**Task input**
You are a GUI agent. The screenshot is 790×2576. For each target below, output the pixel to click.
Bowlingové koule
==
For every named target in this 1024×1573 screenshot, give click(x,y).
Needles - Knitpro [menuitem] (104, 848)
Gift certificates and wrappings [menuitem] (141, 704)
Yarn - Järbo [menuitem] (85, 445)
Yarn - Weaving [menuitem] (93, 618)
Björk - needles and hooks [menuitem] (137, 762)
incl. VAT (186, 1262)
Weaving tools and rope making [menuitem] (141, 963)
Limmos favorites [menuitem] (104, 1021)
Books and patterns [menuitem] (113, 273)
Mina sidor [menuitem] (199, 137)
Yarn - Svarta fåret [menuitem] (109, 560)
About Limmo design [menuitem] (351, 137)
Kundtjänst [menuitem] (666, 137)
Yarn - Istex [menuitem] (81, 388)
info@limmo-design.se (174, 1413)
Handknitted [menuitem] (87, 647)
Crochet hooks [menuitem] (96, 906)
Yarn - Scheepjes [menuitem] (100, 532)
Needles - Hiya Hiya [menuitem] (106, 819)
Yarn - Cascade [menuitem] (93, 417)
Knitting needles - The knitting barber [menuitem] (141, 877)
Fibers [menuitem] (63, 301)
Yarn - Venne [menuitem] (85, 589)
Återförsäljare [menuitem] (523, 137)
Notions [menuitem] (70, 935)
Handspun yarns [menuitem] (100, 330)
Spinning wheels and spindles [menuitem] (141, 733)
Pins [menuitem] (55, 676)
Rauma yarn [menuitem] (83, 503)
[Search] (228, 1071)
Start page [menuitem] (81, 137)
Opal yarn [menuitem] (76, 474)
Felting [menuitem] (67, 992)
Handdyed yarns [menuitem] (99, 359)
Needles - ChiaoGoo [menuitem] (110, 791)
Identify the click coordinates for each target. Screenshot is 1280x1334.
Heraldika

**What you need to do**
Starting with the line above that holds "Mina sidor [menuitem] (199, 137)" and stopping with the line that holds "Handknitted [menuitem] (87, 647)", reproduce each line exactly, omitting all other lines.

**Answer to this task**
Mina sidor [menuitem] (199, 137)
Yarn - Svarta fåret [menuitem] (109, 560)
About Limmo design [menuitem] (351, 137)
Kundtjänst [menuitem] (666, 137)
Yarn - Istex [menuitem] (81, 388)
info@limmo-design.se (174, 1413)
Handknitted [menuitem] (87, 647)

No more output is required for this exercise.